Glucarpidase rapidly decomposes methotrexate. A phase 1 study of glucarpidase in an open‐label, randomized parallel group was conducted to evaluate the safety, pharmacokinetics, and other pharmacologic effects in Japanese healthy volunteers without methotrexate treatment. A dose of 50 U/kg (n = 8) or 20 U/kg (n = 8) of glucarpidase was administered as an intravenous injection, with 1 repeated dose at 48 hours after the first dose. No dose‐limiting toxicities, no significant clinical examination findings, and no clinically relevant differences between dose levels were observed. The pharmacokinetic parameters at a first dose of 20 or 50 U/kg were similar to those at a second dose and were as follows: half‐life, 7.45 and 7.25 hours; area under the plasma concentration–time curve from time 0 to infinity, 8.25 and 19.05 μg·h/mL; total clearance, 4.85 and 5.47 mL/min; and volume of distribution during the elimination phase, 3.12 and 3.41 L, respectively. The area under the plasma concentration–time curve increased in a generally linear dose‐proportional manner. An ethnicity specificity in the pharmacokinetic profile was not observed in Japanese volunteers. The serum folate concentration decreased after glucarpidase administration in all the volunteers. The production of anti‐glucarpidase antibody was observed in many cases in both cohorts.
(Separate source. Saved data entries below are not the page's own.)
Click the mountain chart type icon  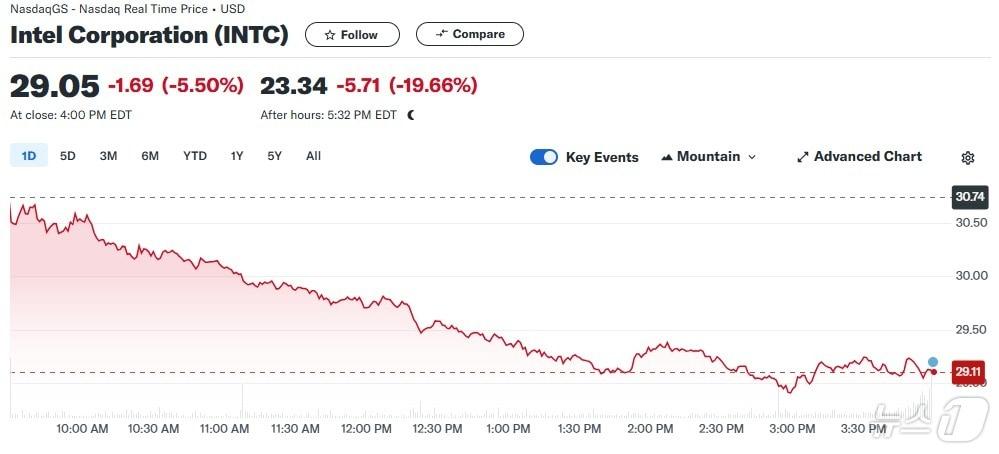click(x=667, y=157)
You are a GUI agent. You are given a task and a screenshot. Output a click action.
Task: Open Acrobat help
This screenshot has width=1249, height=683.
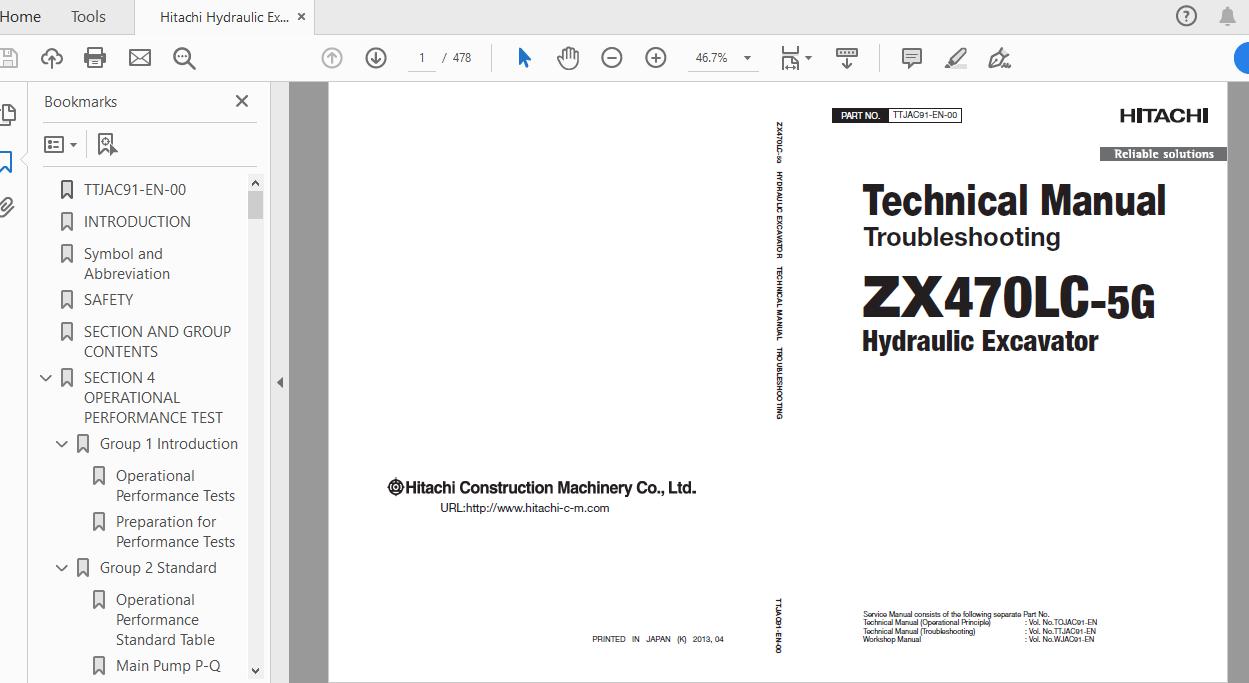coord(1186,15)
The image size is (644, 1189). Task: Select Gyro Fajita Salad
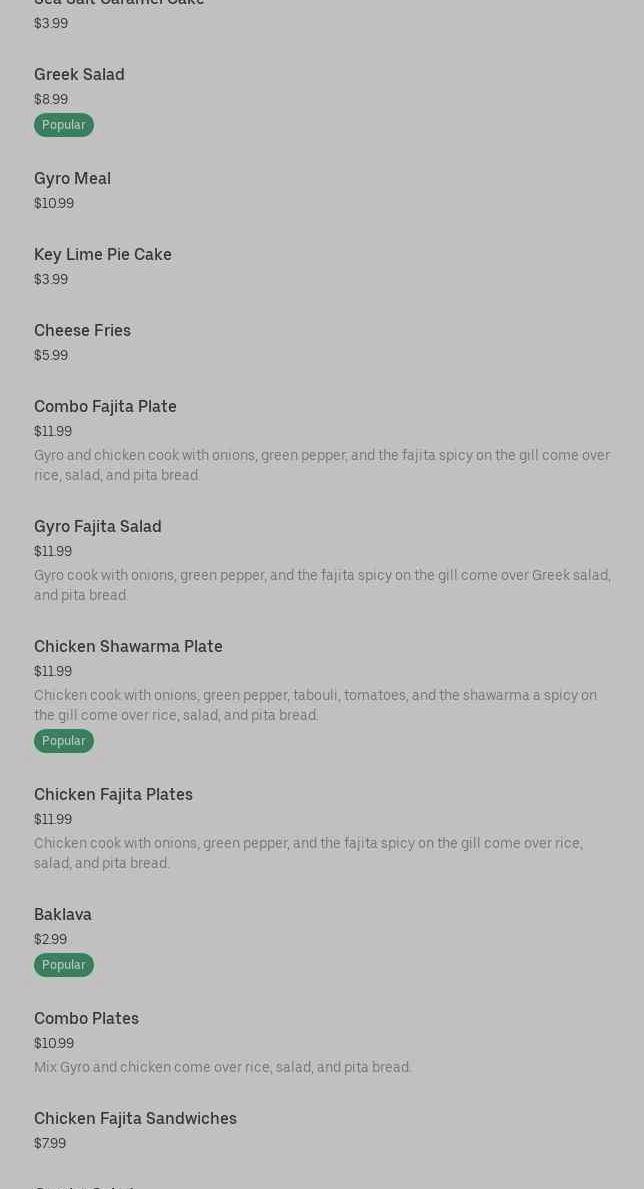pyautogui.click(x=98, y=527)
Although the long‐term effect of anti‐glucarpidase antibody will need to be investigated in the future, the effects produced by the anti‐glucarpidase antibody were not influenced by the pharmacokinetics of glucarpidase within 96 hours after the first dose. The observed safety and tolerability, pharmacokinetics, and pharmacodynamics support the continued evaluation of glucarpidase in the patients with lethal methotrexate toxicities.